* **Problem requirements**
Rewrite all the items below, changing each "GUI agent" to "interface agent" and leaving everything else untouched.

* **Material to process**
▬▬▬▬▬▬▬▬▬▬

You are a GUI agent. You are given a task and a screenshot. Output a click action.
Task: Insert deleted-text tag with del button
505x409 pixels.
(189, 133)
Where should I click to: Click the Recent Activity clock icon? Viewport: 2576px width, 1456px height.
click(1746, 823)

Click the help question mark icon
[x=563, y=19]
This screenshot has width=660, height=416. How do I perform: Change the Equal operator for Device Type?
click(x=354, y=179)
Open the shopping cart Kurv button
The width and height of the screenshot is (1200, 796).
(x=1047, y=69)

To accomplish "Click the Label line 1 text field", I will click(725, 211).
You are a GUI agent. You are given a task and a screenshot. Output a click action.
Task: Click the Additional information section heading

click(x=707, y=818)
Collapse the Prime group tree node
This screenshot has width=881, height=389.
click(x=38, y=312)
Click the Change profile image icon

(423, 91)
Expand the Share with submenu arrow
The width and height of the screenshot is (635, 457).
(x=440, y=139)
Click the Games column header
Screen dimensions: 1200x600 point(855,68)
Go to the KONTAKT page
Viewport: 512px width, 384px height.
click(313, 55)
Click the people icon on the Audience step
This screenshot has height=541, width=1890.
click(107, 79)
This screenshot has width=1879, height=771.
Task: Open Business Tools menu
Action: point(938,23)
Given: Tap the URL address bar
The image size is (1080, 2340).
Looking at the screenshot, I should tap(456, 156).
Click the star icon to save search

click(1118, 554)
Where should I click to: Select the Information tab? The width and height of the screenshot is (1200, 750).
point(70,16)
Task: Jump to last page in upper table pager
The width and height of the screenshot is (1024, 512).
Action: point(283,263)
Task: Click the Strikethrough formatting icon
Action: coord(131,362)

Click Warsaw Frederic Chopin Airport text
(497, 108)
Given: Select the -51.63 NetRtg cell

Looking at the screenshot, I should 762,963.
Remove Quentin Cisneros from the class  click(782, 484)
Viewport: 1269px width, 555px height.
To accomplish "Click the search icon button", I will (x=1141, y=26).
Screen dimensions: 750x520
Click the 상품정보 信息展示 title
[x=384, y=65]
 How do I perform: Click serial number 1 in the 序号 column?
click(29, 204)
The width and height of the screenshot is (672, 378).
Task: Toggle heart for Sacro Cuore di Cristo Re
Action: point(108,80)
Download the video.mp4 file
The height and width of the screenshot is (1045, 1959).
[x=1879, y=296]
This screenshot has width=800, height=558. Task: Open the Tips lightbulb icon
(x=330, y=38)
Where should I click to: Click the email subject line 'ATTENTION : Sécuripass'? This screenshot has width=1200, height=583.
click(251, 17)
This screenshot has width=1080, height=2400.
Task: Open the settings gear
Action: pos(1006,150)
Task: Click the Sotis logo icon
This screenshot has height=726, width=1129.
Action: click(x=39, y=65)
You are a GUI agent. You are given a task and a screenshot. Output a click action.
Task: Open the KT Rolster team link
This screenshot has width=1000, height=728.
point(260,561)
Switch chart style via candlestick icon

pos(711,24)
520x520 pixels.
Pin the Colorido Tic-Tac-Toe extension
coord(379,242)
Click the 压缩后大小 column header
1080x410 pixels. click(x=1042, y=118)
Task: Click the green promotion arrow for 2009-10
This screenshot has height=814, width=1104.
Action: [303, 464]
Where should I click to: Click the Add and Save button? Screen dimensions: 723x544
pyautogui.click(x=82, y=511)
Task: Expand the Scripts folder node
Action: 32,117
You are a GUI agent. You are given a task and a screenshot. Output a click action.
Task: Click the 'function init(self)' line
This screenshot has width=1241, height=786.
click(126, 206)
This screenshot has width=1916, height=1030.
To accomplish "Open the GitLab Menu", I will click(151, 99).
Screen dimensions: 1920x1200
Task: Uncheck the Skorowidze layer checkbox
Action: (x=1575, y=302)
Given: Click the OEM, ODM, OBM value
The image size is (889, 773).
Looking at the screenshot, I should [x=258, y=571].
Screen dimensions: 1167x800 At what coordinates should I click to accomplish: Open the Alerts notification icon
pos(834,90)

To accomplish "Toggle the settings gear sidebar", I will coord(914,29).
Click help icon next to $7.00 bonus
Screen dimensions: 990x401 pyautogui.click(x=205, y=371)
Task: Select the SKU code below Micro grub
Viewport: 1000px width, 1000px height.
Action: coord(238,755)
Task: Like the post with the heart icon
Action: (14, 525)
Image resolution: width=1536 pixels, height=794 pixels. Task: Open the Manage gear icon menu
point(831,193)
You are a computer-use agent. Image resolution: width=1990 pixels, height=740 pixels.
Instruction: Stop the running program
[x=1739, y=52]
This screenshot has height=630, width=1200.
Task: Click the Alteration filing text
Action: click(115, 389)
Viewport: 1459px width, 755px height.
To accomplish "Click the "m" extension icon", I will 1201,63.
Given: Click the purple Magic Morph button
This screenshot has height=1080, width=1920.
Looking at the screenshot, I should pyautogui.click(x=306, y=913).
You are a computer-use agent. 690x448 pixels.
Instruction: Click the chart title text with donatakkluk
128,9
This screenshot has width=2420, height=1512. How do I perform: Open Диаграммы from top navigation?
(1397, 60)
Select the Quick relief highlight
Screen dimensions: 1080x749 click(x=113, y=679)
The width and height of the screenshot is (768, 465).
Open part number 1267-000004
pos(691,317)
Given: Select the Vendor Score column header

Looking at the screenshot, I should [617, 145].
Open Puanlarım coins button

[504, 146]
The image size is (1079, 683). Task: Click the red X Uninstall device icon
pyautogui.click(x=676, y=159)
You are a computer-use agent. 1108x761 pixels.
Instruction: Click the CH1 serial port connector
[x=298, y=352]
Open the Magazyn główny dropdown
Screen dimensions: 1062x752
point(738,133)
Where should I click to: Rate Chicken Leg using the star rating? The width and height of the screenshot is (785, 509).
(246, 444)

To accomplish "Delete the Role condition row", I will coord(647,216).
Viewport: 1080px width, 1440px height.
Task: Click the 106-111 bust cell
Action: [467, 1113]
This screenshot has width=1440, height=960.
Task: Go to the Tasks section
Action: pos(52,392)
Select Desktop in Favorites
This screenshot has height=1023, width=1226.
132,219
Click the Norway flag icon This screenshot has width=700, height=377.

▬▬▬▬▬▬▬▬▬▬

* **Correct output**
You are a interface agent. You are given a task and a screenshot. Output a click action.
Task: Insert deleted-text tag with del button
505x409 pixels.
(189, 133)
Where should I click to: Click the Recent Activity clock icon? Viewport: 2576px width, 1456px height.
click(1746, 823)

Click the help question mark icon
[x=563, y=19]
This screenshot has width=660, height=416. How do I perform: Change the Equal operator for Device Type?
click(x=354, y=179)
Open the shopping cart Kurv button
The width and height of the screenshot is (1200, 796).
(x=1047, y=69)

To accomplish "Click the Label line 1 text field", I will click(725, 211).
You are a interface agent. You are given a task and a screenshot. Output a click action.
Task: Click the Additional information section heading

click(x=707, y=818)
Collapse the Prime group tree node
This screenshot has width=881, height=389.
click(x=38, y=312)
Click the Change profile image icon

(423, 91)
Expand the Share with submenu arrow
The width and height of the screenshot is (635, 457).
(x=440, y=139)
Click the Games column header
Screen dimensions: 1200x600 point(855,68)
Go to the KONTAKT page
Viewport: 512px width, 384px height.
click(313, 55)
Click the people icon on the Audience step
This screenshot has height=541, width=1890.
click(107, 79)
This screenshot has width=1879, height=771.
Task: Open Business Tools menu
Action: point(938,23)
Given: Tap the URL address bar
The image size is (1080, 2340).
Looking at the screenshot, I should tap(456, 156).
Click the star icon to save search

click(1118, 554)
Where should I click to: Select the Information tab? The width and height of the screenshot is (1200, 750).
point(70,16)
Task: Jump to last page in upper table pager
The width and height of the screenshot is (1024, 512).
Action: point(283,263)
Task: Click the Strikethrough formatting icon
Action: coord(131,362)

Click Warsaw Frederic Chopin Airport text
(497, 108)
Given: Select the -51.63 NetRtg cell

Looking at the screenshot, I should 762,963.
Remove Quentin Cisneros from the class  click(782, 484)
Viewport: 1269px width, 555px height.
To accomplish "Click the search icon button", I will (x=1141, y=26).
Screen dimensions: 750x520
Click the 상품정보 信息展示 title
[x=384, y=65]
 How do I perform: Click serial number 1 in the 序号 column?
click(29, 204)
The width and height of the screenshot is (672, 378).
Task: Toggle heart for Sacro Cuore di Cristo Re
Action: point(108,80)
Download the video.mp4 file
The height and width of the screenshot is (1045, 1959).
[x=1879, y=296]
This screenshot has width=800, height=558. Task: Open the Tips lightbulb icon
(x=330, y=38)
Where should I click to: Click the email subject line 'ATTENTION : Sécuripass'? This screenshot has width=1200, height=583.
click(251, 17)
This screenshot has width=1080, height=2400.
Task: Open the settings gear
Action: pos(1006,150)
Task: Click the Sotis logo icon
This screenshot has height=726, width=1129.
Action: click(x=39, y=65)
You are a interface agent. You are given a task and a screenshot. Output a click action.
Task: Open the KT Rolster team link
This screenshot has width=1000, height=728.
point(260,561)
Switch chart style via candlestick icon

pos(711,24)
520x520 pixels.
Pin the Colorido Tic-Tac-Toe extension
coord(379,242)
Click the 压缩后大小 column header
1080x410 pixels. click(x=1042, y=118)
Task: Click the green promotion arrow for 2009-10
This screenshot has height=814, width=1104.
Action: [303, 464]
Where should I click to: Click the Add and Save button? Screen dimensions: 723x544
pyautogui.click(x=82, y=511)
Task: Expand the Scripts folder node
Action: 32,117
You are a interface agent. You are given a task and a screenshot. Output a click action.
Task: Click the 'function init(self)' line
This screenshot has width=1241, height=786.
click(126, 206)
This screenshot has width=1916, height=1030.
To accomplish "Open the GitLab Menu", I will click(151, 99).
Screen dimensions: 1920x1200
Task: Uncheck the Skorowidze layer checkbox
Action: (x=1575, y=302)
Given: Click the OEM, ODM, OBM value
The image size is (889, 773).
Looking at the screenshot, I should [x=258, y=571].
Screen dimensions: 1167x800 At what coordinates should I click to accomplish: Open the Alerts notification icon
pos(834,90)

To accomplish "Toggle the settings gear sidebar", I will coord(914,29).
Click help icon next to $7.00 bonus
Screen dimensions: 990x401 pyautogui.click(x=205, y=371)
Task: Select the SKU code below Micro grub
Viewport: 1000px width, 1000px height.
Action: coord(238,755)
Task: Like the post with the heart icon
Action: (14, 525)
Image resolution: width=1536 pixels, height=794 pixels. Task: Open the Manage gear icon menu
point(831,193)
You are a computer-use agent. Image resolution: width=1990 pixels, height=740 pixels.
Instruction: Stop the running program
[x=1739, y=52]
This screenshot has height=630, width=1200.
Task: Click the Alteration filing text
Action: click(115, 389)
Viewport: 1459px width, 755px height.
To accomplish "Click the "m" extension icon", I will 1201,63.
Given: Click the purple Magic Morph button
This screenshot has height=1080, width=1920.
Looking at the screenshot, I should pyautogui.click(x=306, y=913).
You are a computer-use agent. 690x448 pixels.
Instruction: Click the chart title text with donatakkluk
128,9
This screenshot has width=2420, height=1512. How do I perform: Open Диаграммы from top navigation?
(1397, 60)
Select the Quick relief highlight
Screen dimensions: 1080x749 click(x=113, y=679)
The width and height of the screenshot is (768, 465).
Open part number 1267-000004
pos(691,317)
Given: Select the Vendor Score column header

Looking at the screenshot, I should [617, 145].
Open Puanlarım coins button

[504, 146]
The image size is (1079, 683). Task: Click the red X Uninstall device icon
pyautogui.click(x=676, y=159)
You are a computer-use agent. 1108x761 pixels.
Instruction: Click the CH1 serial port connector
[x=298, y=352]
Open the Magazyn główny dropdown
Screen dimensions: 1062x752
point(738,133)
Where should I click to: Rate Chicken Leg using the star rating? The width and height of the screenshot is (785, 509).
(246, 444)

To accomplish "Delete the Role condition row", I will coord(647,216).
Viewport: 1080px width, 1440px height.
Task: Click the 106-111 bust cell
Action: [467, 1113]
This screenshot has width=1440, height=960.
Task: Go to the Tasks section
Action: pos(52,392)
Select Desktop in Favorites
This screenshot has height=1023, width=1226.
132,219
Click the Norway flag icon This screenshot has width=700, height=377.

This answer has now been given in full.